PASSAGE |
#####

A 4-month-old Amur Leopard cub at the Brookfield Zoo doesn’t know that he’s one of only 300 of these big cats alive today. He just wants to play!
The 20-pound male cub, named Temur (pronounced Tee-moor), has been bonding behind the scenes with his mother, Lisa, since his birth on July 22. He made his public debut at the zoo in November.
Amur Leopards are Critically Endangered, with fewer than 70 animals left in the Russian Far East. Approximately 200 Amur Leopards live in zoos around the world.
Photo Credit: Brookfield Zoo
With such a small group of animals, managers are careful to maintain genetic diversity in the population. By pairing unrelated animals for breeding and moving individuals among zoos, they have maintained 89 percent genetic diversity in the group. For example, Lisa, the mother, was born at the Saint Louis Zoo and the sire, Kasha, came from Le Parc Des Felins in France.
The biggest threats to these solitary animals are poaching; retribution hunting; habitat loss from fires, logging, and human settlement; and a decline in their prey. Temur’s birth marks a crucial addition to the population and will help raise awareness about the importance of conservation and the threats this species faces in the wild.
With keen hearing, vision, and smell, Amur Leopards hunt at night in Russia’s dense forests. Amur leopards are the northernmost subspecies of leopard in the world and are often mistaken for snow leopards.

#####

RECORD SET |
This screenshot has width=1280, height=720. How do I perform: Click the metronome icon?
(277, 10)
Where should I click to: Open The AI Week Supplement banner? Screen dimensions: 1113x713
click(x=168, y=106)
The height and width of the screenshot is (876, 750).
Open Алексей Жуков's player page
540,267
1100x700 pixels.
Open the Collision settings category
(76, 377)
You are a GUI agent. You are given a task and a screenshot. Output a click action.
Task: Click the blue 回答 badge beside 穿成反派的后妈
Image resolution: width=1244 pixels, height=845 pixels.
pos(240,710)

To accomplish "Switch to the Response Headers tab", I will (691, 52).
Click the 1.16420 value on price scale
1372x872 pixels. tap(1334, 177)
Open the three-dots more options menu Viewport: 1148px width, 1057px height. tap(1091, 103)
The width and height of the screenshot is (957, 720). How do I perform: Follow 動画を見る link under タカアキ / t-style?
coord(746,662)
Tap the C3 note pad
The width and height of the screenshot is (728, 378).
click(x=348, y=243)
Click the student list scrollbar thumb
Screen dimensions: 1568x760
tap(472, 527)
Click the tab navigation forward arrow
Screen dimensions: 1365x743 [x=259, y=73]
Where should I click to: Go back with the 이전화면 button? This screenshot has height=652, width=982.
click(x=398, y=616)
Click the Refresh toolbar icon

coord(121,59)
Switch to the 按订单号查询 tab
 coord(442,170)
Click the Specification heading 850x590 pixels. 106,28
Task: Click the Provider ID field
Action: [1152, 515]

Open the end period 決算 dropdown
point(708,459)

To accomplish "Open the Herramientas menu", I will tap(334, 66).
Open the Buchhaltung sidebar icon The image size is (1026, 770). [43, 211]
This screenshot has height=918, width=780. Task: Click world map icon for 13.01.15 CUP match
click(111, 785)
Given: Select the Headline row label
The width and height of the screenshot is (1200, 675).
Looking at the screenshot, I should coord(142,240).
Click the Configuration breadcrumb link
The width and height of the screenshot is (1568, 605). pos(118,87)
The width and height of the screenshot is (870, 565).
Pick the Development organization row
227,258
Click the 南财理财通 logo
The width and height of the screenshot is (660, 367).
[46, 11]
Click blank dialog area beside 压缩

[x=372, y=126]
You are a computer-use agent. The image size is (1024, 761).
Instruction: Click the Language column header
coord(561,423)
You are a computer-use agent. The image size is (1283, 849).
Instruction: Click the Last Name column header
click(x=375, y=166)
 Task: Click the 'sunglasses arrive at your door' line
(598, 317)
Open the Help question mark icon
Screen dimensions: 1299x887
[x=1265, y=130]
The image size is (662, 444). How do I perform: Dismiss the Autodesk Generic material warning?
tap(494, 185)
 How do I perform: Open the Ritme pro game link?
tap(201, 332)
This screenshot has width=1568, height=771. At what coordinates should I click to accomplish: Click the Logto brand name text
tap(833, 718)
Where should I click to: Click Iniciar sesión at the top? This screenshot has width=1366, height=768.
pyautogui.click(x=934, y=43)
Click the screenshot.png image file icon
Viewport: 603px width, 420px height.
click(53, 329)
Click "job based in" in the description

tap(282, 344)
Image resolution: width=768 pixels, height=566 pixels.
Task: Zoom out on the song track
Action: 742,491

#####

THE TASK |
Decide whether each statement below agrees with the Amur Leopard text above. Answer yes or no for each, quoting the words from the text that settle it.
(a) Temur's mother, Lisa, was born at the Saint Louis Zoo.
(b) Amur Leopards hunt mainly during the day.
(c) Managers have maintained 89 percent genetic diversity in the group.

RESULT FOR THIS EXERCISE |
(a) Yes: "Lisa, the mother, was born at the Saint Louis Zoo"
(b) No: "Amur Leopards hunt at night in Russia’s dense forests"
(c) Yes: "they have maintained 89 percent genetic diversity in the group"